Your main loop is pretty short for this, as the PubSubClient handles a lot of the timing for you:

void loop() {

    if (!client.connected()) {
reconnect();
}
// service the MQTT client

    client.loop();
}

You will, of course, need the callback routi, and this is where the magic happens, so let’s look at that now.

void callback(char* topic, byte* payload, unsigned int length) {
char content[10];

String s = String((char *)payload);
s.trim();
Serial.print(“Message arrived on “);
Serial.print(COMMAND_TOPIC);
Serial.print(“: “);

unsigned char buff[256] {};
s.getBytes(buff, 256);
buff[255] = ‘\0‘;
s = s.substring(s.indexOf(“=”) + 1, s.lastIndexOf(” “) );
s.trim();

int c = s.toInt();
String col = “”;
if (c > 100.0 ) {
    col = “ff0000”;
} else if (c > 90.0 ) {
    col = “ff4000”;
} else if (c > 80.0 ) {
    col = “ffbf00”;
} else if (c > 70.0 ) {
    col = “bfff00”;
} else if (c > 60.0 ) {
    col = “40ff00”;
} else if (c > 50.0 ) {
    col = “00ff40”;
} else if (c > 40.0 ) {
    col = “00ffbf”;
} else if (c > 10.0 ) {
    col = “00bfff”;
} else {
    col = “bf00ff”;
}

long long number = strtoll(&col[0], NULL, 16);
int r = number >> 16;
int g = number >> 8 & 0xFF;
int b = number & 0xFF;
uint32_t pCol = pixel.Color(r, g, b);
colorWipe(pCol, 100);
}

Yeah, it’s nutty.
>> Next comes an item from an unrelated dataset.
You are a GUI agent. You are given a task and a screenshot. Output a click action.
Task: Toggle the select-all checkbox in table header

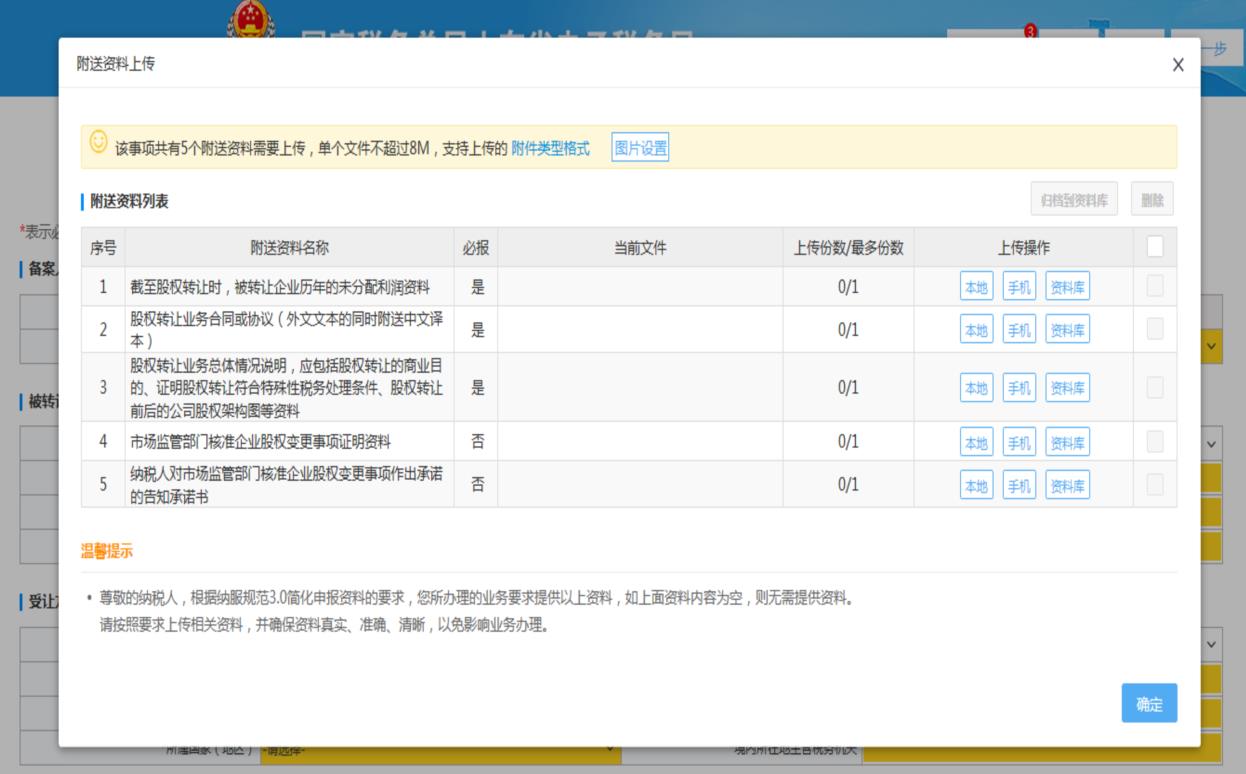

Mostly because I use this same code in a bunch of different places. Sometimes I want the hex color, sometimes I want the RGB color, so I can go either way here. It looks shitty, but it works for me.  All this does is get the message from the MQTT broker, and pull out the numeric value (through experience, I know that the MQTT message comes in the following format:

bathroom _value=566 1583959496007304541

So I know I can index into it to the `=` sign and the ` ` (space character) and come back with the numeric value. From there, it’s just scaling the value to the color and turning on the LED! After that, the poop glows when you shit! And the color changes depending on how stinky it is. The VOC value isn’t really a very good value (especially if you tend to use some sort of poop-spray to hide your mis-deed. Most of those are nothing but VOCs and that will spike the numbers, Which is why I’m awaiting the new sensors so I can get lots of gas values and see which one is most indicative of stink. Or which ones, more accurately. After that I’ll come up with some algorithm to properly scale the stink level based on the various gas levels. Then deploy to the Hardest Working Bathroom in Holly Springs.

And yes, they are game to have the stink-o-meter deployed over there.

Get your own shit

So, if you want to build one yourself … first you’ll need to print your own shit. You can download the STL file here. I’ll see if I can clean up all this code and put it in my GitHub. Feel free to Follow Me on Twitter and reach out with questions or comments!

As a final word, please, for the love of all that’s holy, wash your damned hands. 60% of men and 40% of women don’t wash their hands after using the toilet and that is disgusting. And now it makes you a disease vector. So Wash. Your. Hands!